La Cnil sanctionne le recours à la biométrie à des fins de contrôle des horaires de travail

PARIS, 12 octobre 2018 – Le 6 septembre 2018, la Cnil a prononcé une sanction de 10 000 € à l’encontre de la société Assistance centre d’appels, spécialisée dans la télésurveillance d’ascenseurs et de parkings, notamment pour avoir mis en œuvre illégalement un système biométrique afin de contrôler les horaires des salariés.

L’utilisation de tout dispositif biométrique à des fins de gestion des horaires des salariés est exclue, à moins de « démontrer qu’il existe des circonstances exceptionnelles fondées sur un impératif spécifique de sécurité ». C’est ce que rappelle la Commission nationale de l’informatique et des libertés (Cnil) dans cette décision. Dans celle-ci, la formation restreinte de commission condamne une société qui avait mis illégalement un système biométrique afin de contrôler les horaires des salariés.

Série de manquements à la loi Informatique et libertés

L’affaire remonte à juin 2015. Saisie d’une plainte relative à la mise en place d’un dispositif de vidéosurveillance dans les locaux de l’entreprise, la Cnil a effectué un contrôle au cours duquel elle a constaté une série de manquements de la société à la loi Informatique et libertés. Parmi eux, la mise en place d’un dispositif biométrique à des fins de contrôle des horaires des salariés, sans autorisation de la Cnil, la présence d’un dispositif d’enregistrement des appels téléphoniques sans information des salariés, ou encore l’absence de verrouillage automatique des sessions sur certains postes de travail.

Le 26 juillet 2017, la présidente de la Cnil a mis en demeure la société de se conformer à la loi Informatique et libertés. Elle lui demande, en autres, de ne « collecter et traiter que des données adéquates, pertinentes et non excessives au regard des finalités pour lesquelles elles sont collectées et de leurs traitements ultérieurs, en particulier cesser d’utiliser le dispositif biométrique de reconnaissance de l’empreinte digitale pour contrôler les horaires des salariés et supprimer toutes les données qui ont été collectées par un tel dispositif ».

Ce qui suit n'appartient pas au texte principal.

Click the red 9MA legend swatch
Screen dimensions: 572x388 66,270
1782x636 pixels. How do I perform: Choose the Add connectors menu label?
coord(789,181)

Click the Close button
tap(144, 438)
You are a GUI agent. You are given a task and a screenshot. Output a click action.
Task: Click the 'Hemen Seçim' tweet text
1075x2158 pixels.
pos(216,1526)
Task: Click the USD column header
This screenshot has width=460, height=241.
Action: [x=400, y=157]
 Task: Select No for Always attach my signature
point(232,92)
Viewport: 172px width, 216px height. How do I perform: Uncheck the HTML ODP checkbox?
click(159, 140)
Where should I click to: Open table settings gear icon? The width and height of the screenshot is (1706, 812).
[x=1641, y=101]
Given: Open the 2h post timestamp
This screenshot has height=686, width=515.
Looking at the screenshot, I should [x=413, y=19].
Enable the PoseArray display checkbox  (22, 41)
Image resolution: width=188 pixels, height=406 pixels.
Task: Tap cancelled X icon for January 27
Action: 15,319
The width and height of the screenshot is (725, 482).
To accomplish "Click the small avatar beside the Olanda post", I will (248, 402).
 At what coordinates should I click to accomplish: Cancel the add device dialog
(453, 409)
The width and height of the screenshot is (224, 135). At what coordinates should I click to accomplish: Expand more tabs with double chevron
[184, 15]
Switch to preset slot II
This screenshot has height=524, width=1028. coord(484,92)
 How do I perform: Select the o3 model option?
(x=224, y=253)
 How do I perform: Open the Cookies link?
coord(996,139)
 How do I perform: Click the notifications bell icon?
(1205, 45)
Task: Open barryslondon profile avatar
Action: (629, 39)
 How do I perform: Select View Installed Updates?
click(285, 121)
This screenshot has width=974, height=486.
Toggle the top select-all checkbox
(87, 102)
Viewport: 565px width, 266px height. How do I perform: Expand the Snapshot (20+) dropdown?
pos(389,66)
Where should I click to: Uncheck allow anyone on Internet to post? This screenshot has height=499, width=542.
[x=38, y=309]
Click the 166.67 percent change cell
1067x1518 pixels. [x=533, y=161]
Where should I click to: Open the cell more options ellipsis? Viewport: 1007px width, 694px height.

En réponse, la société a indiqué dans différents courriers que le dispositif n’était plus opérationnel, que les données enregistrées étaient régulièrement effacées et qu’elle avait bien procédé à l’information des salariés s’agissant de l’enregistrement des appels. La Cnil a procédé à un nouveau contrôle le 29 mars 2018 afin de s’en assurer… et a découvert non seulement que le dispositif était toujours installé et que les traces de pointage par empreinte digitale enregistrées entre le 30 août 2011 et le 28 mars 2018 figuraient encore sur le logiciel, mais aussi que l’information fournie aux personnes concernées était insuffisante, erronée, ou tout simplement absente.

Publicité de la sanction

Suite à ces constats, la formation restreinte de la Cnil a sanctionné la société pour avoir manqué à ses obligations concernant le recueil et le traitement des données à caractère personnel. Une sanction pécuniaire d’un montant de 10 000 € a été prononcée à son encontre, soit 40 000 € de moins que ce que sollicitait le rapporteur à l’issue de son instruction. La Cnil indique avoir tenu compte de la mise en conformité partielle de la société et de sa situation financière.

En revanche, la société ayant persisté à ne pas tenir compte des mises en demeure de la commission, la formation restreinte a suivi les préconisations du rapporteur en rendant publique la décision, qui est non anonymisée durant deux années. C’est une véritable sanction pour la société Assistance centre d’appels qui risque d’être confrontée à des retombées en termes d’image et de réputation. Mais la Cnil explique qu’« en rendant publique sa décision, elle a souhaité rappeler aux employés leurs droits et aux employeurs leurs obligations notamment s’agissant de la biométrie sur les lieux de travail. Elle a également voulu insister sur l’importance de répondre aux mises en demeure de la Cnil et de mettre effectivement en œuvre les mesures requises ».